I have a lot of computer equipment: some of it is even useful. My network gear has grown in sophistication over the years, but has never been housed particularly well.
That has changed: say hello to my new infrastructure rack (image above).
What is a rack?
Basically, it is a ‘structured’ shelf system for housing computer hardware. It is a standard size, with a well-defined fastener system that is generally ‘universal’. So when I say I have a 15U 19″ rack, I can be reasonably confident that 1U rack component will slide in and bolt into place.
I only have a couple of truly ‘rack mount’ components thus far: a power distribution unit (PDU aka fancy power bar) and a 16 port network switch. For the rest, I have a couple of rack mount shelves. But the rack enclosure itself makes managing even the non-rack components easier. Everything is designed for easy access to the front, sides, and even the back.
My 15U rack is wall mounted- lag bolted to wall studs. The entire rack ‘swings away’ from the wall, the sides can be removed, and of course the front opens up.
What goes in the rack?
I have the following items in my rack currently:
- 16 port Netgear network switch
- Protectli firewall/gateway server running Pfsense
- the server that runs this website: an Intel NUC server
- 8 TB of Netgear ReadyNAS NVX network attached storage
- APC UPS
- 16 outlet PDU
My plan is to gradually add a couple more rack-specific components e.g.: replace the UPS with a rack mount UPS. I also want to clean up/standardize the wiring and upgrade the NAS to something a bit more modern.
Why a rack?
I have had my network gear on a shelf in my office for two decades. In that time I’ve had a lot of time to think about the shortcomings of that arrangement. Notably, the servers, switches, and so on are exposed to the curiosity of our cats; airflow is a challenge; and the wiring is a pain to work on.

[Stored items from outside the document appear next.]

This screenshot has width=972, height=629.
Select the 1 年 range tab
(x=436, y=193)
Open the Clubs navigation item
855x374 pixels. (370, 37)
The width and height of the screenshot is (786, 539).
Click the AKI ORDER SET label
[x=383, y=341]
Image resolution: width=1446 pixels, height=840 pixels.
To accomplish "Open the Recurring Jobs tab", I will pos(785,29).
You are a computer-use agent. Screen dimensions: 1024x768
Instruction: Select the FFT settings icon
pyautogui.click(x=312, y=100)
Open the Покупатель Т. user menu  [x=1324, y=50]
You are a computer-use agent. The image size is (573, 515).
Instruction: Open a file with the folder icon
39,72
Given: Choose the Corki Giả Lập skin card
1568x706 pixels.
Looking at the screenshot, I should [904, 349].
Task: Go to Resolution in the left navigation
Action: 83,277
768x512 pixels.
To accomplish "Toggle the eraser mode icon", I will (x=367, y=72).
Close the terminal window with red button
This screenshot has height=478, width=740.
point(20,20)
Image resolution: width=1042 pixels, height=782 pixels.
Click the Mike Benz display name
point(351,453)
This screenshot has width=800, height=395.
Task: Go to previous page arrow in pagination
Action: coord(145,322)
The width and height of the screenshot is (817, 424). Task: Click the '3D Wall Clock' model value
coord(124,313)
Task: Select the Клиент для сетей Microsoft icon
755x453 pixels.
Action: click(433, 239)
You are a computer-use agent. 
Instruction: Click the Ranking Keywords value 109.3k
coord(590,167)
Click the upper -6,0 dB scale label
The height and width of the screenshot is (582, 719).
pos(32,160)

But I think my main reason comes down to a matter of aesthetics. “Serious” computer equipment should be in a rack. Having my network and server gear on a shelf out in the open has bothered me for a long time. For whatever reason, putting it in a rack makes me feel more proud.
I am listing some of the key parts for my rack setup below. The links are to Amazon.ca: I don’t make anything if you buy from them, so feel free to find a different vendor.
- Rack: Startech 15U 19″ wall mount network cabinet (RK1520WALHM)
- Hub: NETGEAR 16-Port Gigabit Ethernet Smart Switch (GS716Tv3)
- Firewall: Protectli Vault 6 port appliance; 4 GB RAM, 32 GB SSD (FW6B-0-4-32)
- PDU: 16 outlet 1U PDU (RKPW161915)
I also acquired a couple of shelves and cables, velcro wire ties, and some wire channels that I’m still installing to keep the cabling neat.
The rack itself has 16 bolt cutouts on a 16″ spacing. I used 12 5/16 x 2.5″ lag bolts (4 were not practical for me to drill due to the angles inside the rack) on two 1″ thick 4″ wide oak boards that were themselves mounted to the vertical joists using 6 5/16 x 3″ lag bolts. It seems more than solid enough to support the rack (40 kg) and hundred or so kilos of equipment.